Work through the material below line by line and say how many lines include the word "will". Only the number, please.
····················
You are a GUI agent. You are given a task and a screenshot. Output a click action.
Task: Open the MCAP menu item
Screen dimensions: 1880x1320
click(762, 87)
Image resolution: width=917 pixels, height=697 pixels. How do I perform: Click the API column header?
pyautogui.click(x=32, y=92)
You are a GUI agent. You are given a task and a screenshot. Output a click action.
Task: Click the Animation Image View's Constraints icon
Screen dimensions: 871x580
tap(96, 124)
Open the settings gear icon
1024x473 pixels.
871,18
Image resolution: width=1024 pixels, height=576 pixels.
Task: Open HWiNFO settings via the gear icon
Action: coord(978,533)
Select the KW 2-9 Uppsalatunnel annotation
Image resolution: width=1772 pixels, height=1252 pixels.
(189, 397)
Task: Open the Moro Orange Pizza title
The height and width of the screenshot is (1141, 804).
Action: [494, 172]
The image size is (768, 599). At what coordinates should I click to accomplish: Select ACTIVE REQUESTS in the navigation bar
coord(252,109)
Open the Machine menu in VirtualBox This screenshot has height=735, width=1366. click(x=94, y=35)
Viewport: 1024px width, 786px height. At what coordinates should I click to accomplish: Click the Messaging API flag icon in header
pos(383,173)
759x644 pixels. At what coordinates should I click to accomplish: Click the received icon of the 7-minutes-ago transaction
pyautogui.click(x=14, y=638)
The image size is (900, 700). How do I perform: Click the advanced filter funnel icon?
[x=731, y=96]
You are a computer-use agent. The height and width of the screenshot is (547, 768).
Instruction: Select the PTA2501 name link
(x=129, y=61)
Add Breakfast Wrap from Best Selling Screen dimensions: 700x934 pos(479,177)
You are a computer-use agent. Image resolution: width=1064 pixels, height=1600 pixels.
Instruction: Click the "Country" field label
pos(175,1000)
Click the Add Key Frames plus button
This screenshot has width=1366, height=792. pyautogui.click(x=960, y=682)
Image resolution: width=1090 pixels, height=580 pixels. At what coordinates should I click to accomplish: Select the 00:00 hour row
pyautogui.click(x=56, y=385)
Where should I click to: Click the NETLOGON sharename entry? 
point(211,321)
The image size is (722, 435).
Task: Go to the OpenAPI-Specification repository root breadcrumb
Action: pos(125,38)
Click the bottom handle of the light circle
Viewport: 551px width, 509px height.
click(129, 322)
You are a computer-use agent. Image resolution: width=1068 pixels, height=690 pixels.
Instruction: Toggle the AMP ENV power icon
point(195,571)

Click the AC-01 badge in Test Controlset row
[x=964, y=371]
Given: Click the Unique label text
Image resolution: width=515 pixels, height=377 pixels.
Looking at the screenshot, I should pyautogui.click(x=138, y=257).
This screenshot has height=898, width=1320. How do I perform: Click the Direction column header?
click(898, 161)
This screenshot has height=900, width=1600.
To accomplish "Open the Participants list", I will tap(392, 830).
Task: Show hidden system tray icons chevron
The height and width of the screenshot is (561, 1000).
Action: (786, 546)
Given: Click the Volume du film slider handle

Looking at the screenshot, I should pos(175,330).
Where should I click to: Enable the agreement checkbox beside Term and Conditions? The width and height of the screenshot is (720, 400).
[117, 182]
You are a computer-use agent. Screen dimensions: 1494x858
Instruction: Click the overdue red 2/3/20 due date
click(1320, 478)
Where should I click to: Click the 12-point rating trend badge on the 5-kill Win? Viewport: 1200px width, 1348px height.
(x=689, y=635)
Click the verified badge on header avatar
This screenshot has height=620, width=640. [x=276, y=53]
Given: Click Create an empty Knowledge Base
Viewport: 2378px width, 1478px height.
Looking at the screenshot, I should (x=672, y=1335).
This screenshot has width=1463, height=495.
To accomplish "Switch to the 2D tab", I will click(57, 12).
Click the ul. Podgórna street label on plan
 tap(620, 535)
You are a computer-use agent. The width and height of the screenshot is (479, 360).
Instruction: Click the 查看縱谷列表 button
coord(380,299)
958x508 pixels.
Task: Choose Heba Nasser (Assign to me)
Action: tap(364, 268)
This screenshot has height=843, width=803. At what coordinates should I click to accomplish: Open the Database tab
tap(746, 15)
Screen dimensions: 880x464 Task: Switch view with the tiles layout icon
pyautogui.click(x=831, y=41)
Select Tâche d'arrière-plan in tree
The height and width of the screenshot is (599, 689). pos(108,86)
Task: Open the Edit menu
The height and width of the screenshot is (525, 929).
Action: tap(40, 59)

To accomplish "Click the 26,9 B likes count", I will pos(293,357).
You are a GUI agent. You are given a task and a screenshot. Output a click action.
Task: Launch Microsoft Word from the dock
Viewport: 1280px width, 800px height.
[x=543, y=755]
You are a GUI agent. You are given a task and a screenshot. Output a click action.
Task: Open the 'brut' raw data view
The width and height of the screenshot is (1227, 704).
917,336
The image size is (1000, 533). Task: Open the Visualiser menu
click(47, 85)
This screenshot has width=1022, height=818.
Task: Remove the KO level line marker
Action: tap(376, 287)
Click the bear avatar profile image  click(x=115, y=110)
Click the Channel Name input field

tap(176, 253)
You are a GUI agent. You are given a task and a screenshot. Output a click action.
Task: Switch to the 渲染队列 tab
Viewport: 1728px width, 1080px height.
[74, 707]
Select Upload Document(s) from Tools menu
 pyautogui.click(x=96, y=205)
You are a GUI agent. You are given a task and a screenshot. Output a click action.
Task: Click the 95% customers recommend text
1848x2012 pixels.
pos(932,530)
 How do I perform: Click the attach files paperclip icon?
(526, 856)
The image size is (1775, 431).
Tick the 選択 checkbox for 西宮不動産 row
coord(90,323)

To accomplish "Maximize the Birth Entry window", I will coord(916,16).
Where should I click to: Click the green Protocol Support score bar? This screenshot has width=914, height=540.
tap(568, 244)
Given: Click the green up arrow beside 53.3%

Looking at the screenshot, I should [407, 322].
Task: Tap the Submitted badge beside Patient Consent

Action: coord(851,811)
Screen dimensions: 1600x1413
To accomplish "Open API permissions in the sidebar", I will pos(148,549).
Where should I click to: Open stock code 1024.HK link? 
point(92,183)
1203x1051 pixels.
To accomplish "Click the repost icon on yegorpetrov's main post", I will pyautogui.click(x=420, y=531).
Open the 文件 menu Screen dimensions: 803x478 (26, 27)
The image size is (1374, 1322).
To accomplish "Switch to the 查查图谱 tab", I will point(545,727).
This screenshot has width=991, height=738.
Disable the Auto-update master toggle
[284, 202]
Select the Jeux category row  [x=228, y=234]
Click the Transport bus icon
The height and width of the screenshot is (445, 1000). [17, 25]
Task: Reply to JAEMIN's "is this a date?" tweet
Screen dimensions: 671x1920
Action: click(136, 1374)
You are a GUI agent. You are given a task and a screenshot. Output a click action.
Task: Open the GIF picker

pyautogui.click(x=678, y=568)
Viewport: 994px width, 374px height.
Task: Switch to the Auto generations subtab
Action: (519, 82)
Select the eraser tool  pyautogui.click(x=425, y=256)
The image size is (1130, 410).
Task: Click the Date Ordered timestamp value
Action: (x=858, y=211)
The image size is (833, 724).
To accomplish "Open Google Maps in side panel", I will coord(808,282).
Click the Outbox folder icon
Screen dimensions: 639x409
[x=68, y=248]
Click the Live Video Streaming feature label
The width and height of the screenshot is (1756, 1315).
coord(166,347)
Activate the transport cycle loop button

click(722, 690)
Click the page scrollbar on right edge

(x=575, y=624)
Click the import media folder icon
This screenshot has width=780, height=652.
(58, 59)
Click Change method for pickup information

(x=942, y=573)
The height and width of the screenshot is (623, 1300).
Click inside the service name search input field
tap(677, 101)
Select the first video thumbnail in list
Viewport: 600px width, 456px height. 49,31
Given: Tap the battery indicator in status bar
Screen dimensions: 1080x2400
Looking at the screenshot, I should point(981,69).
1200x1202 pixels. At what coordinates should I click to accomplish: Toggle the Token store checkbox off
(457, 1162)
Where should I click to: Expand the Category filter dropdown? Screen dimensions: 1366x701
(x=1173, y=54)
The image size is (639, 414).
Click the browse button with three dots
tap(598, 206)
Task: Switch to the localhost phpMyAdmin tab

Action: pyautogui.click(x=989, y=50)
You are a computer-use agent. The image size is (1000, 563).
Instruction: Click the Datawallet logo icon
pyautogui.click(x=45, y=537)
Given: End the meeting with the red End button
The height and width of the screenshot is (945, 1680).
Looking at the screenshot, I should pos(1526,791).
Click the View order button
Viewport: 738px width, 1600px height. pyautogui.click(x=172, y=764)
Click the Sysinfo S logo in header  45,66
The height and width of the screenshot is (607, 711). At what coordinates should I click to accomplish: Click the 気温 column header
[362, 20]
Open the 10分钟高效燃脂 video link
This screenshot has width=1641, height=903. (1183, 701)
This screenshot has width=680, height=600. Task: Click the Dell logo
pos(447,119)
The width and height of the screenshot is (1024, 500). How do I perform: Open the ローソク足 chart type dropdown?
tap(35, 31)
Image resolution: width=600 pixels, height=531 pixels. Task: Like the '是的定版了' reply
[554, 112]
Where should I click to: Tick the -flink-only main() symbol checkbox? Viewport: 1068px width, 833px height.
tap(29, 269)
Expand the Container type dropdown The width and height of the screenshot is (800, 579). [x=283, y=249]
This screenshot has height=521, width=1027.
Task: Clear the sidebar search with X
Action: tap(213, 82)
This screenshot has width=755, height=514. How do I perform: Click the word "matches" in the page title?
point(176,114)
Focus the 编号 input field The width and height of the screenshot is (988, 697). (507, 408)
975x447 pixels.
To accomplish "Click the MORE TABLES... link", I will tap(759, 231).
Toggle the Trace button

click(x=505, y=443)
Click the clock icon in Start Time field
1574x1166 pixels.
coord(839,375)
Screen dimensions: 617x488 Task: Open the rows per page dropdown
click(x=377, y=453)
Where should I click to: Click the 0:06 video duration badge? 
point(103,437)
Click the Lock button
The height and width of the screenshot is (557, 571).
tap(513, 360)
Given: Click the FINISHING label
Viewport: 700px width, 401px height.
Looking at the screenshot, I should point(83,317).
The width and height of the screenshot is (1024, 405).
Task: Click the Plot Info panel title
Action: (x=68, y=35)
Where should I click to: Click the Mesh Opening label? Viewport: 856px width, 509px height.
····················
**Your response**
9